Only the lines from the one containing "This screenshot has width=354, height=472." through the one containing "Task: Copy event ID 6826d4cf067426d2500e71c0" should be printed, exactly as they appear below, with both ends included.
*** Opening PROVIDED ENTRIES ***
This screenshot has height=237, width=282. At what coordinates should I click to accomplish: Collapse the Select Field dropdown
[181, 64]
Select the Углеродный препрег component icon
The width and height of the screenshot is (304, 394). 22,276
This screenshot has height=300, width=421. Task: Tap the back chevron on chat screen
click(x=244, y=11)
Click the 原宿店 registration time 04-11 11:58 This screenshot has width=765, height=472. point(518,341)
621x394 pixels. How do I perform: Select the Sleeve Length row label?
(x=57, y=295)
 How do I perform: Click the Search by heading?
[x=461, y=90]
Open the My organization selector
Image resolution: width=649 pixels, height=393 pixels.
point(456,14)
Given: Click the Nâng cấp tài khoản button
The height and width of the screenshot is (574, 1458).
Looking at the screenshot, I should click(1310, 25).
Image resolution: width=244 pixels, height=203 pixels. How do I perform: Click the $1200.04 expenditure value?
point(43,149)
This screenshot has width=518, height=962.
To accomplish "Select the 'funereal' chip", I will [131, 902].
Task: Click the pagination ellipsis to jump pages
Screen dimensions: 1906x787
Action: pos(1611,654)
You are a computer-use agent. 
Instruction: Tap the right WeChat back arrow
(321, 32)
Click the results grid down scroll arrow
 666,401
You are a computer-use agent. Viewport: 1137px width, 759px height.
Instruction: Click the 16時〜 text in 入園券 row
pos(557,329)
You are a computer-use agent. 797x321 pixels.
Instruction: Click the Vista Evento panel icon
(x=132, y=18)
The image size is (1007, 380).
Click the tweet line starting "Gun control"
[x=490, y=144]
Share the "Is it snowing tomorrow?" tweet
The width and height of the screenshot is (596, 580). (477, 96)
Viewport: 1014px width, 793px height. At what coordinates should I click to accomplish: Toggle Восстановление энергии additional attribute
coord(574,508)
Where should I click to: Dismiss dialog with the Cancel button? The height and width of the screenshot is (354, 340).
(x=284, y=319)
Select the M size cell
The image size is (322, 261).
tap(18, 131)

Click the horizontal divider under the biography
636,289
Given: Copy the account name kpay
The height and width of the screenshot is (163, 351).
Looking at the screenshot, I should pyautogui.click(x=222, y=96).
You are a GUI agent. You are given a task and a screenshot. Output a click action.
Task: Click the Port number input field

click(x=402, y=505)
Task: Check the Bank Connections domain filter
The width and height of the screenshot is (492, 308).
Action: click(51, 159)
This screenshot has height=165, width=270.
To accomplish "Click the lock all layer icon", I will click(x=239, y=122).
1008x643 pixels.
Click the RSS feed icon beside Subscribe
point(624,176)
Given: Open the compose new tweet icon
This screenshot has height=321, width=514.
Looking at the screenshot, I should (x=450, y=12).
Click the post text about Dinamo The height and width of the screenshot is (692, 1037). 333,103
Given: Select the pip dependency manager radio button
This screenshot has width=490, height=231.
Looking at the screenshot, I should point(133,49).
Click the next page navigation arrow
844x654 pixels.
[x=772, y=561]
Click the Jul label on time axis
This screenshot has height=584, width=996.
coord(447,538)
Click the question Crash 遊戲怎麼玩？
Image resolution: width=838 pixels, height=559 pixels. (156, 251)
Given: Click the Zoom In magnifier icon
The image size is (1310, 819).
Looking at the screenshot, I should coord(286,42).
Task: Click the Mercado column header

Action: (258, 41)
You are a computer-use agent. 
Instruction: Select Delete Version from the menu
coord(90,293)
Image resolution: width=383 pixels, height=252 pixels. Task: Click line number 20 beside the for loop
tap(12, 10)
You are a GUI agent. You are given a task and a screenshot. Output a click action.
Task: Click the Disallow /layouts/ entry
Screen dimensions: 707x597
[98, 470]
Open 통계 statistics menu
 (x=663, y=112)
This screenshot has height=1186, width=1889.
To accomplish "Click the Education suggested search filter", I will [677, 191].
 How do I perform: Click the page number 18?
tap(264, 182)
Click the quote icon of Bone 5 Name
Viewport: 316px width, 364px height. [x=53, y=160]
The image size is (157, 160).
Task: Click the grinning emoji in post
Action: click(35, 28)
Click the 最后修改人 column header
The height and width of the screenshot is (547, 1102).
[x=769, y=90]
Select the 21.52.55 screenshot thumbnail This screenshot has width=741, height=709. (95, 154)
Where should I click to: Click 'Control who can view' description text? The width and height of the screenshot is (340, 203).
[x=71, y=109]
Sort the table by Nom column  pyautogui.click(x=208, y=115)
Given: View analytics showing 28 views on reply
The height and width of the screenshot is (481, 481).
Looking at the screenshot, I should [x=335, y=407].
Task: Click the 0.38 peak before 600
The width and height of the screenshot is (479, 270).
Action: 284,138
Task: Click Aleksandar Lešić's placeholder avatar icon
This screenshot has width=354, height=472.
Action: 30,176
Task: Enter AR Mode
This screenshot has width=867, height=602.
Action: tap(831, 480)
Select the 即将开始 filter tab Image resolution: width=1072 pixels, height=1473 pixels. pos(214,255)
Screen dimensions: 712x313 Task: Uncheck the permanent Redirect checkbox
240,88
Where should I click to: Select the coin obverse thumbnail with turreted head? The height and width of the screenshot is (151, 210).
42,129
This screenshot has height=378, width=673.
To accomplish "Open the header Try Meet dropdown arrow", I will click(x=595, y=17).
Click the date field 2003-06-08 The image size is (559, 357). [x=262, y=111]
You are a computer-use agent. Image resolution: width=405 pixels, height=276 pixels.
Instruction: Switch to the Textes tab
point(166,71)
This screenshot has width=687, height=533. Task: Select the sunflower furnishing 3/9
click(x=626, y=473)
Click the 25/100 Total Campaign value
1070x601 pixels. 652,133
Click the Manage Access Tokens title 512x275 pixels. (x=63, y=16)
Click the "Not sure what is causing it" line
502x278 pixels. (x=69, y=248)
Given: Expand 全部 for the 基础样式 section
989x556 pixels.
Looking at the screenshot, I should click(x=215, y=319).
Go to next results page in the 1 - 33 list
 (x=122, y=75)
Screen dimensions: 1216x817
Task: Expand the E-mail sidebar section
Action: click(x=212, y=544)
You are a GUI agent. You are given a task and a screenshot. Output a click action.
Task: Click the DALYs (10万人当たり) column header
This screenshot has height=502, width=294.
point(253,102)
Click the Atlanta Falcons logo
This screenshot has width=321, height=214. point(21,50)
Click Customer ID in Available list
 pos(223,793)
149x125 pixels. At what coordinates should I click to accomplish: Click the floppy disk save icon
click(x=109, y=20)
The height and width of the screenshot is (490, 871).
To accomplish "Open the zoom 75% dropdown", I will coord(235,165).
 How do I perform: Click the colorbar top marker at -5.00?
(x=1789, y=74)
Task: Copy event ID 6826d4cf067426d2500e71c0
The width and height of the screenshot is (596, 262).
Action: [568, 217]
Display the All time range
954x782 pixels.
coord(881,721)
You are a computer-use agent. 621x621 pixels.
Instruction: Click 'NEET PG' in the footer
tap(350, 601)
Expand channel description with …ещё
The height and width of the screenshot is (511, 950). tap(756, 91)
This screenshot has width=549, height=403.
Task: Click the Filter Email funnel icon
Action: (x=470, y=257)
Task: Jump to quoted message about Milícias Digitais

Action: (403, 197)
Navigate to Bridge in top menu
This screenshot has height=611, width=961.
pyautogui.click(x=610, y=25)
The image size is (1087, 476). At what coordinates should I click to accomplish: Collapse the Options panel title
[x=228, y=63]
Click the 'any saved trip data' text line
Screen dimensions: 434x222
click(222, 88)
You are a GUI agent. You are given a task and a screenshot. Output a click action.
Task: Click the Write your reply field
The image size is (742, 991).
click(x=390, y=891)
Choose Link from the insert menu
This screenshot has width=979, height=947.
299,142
*** Closing PROVIDED ENTRIES ***
**SOLUTION TO THE PROBLEM**
This screenshot has width=354, height=472.
Action: 30,176
Task: Enter AR Mode
This screenshot has width=867, height=602.
Action: tap(831, 480)
Select the 即将开始 filter tab Image resolution: width=1072 pixels, height=1473 pixels. pos(214,255)
Screen dimensions: 712x313 Task: Uncheck the permanent Redirect checkbox
240,88
Where should I click to: Select the coin obverse thumbnail with turreted head? The height and width of the screenshot is (151, 210).
42,129
This screenshot has height=378, width=673.
To accomplish "Open the header Try Meet dropdown arrow", I will click(x=595, y=17).
Click the date field 2003-06-08 The image size is (559, 357). [x=262, y=111]
You are a computer-use agent. Image resolution: width=405 pixels, height=276 pixels.
Instruction: Switch to the Textes tab
point(166,71)
This screenshot has width=687, height=533. Task: Select the sunflower furnishing 3/9
click(x=626, y=473)
Click the 25/100 Total Campaign value
1070x601 pixels. 652,133
Click the Manage Access Tokens title 512x275 pixels. (x=63, y=16)
Click the "Not sure what is causing it" line
502x278 pixels. (x=69, y=248)
Given: Expand 全部 for the 基础样式 section
989x556 pixels.
Looking at the screenshot, I should click(x=215, y=319).
Go to next results page in the 1 - 33 list
 (x=122, y=75)
Screen dimensions: 1216x817
Task: Expand the E-mail sidebar section
Action: click(x=212, y=544)
You are a GUI agent. You are given a task and a screenshot. Output a click action.
Task: Click the DALYs (10万人当たり) column header
This screenshot has height=502, width=294.
point(253,102)
Click the Atlanta Falcons logo
This screenshot has width=321, height=214. point(21,50)
Click Customer ID in Available list
 pos(223,793)
149x125 pixels. At what coordinates should I click to accomplish: Click the floppy disk save icon
click(x=109, y=20)
The height and width of the screenshot is (490, 871).
To accomplish "Open the zoom 75% dropdown", I will coord(235,165).
 How do I perform: Click the colorbar top marker at -5.00?
(x=1789, y=74)
Task: Copy event ID 6826d4cf067426d2500e71c0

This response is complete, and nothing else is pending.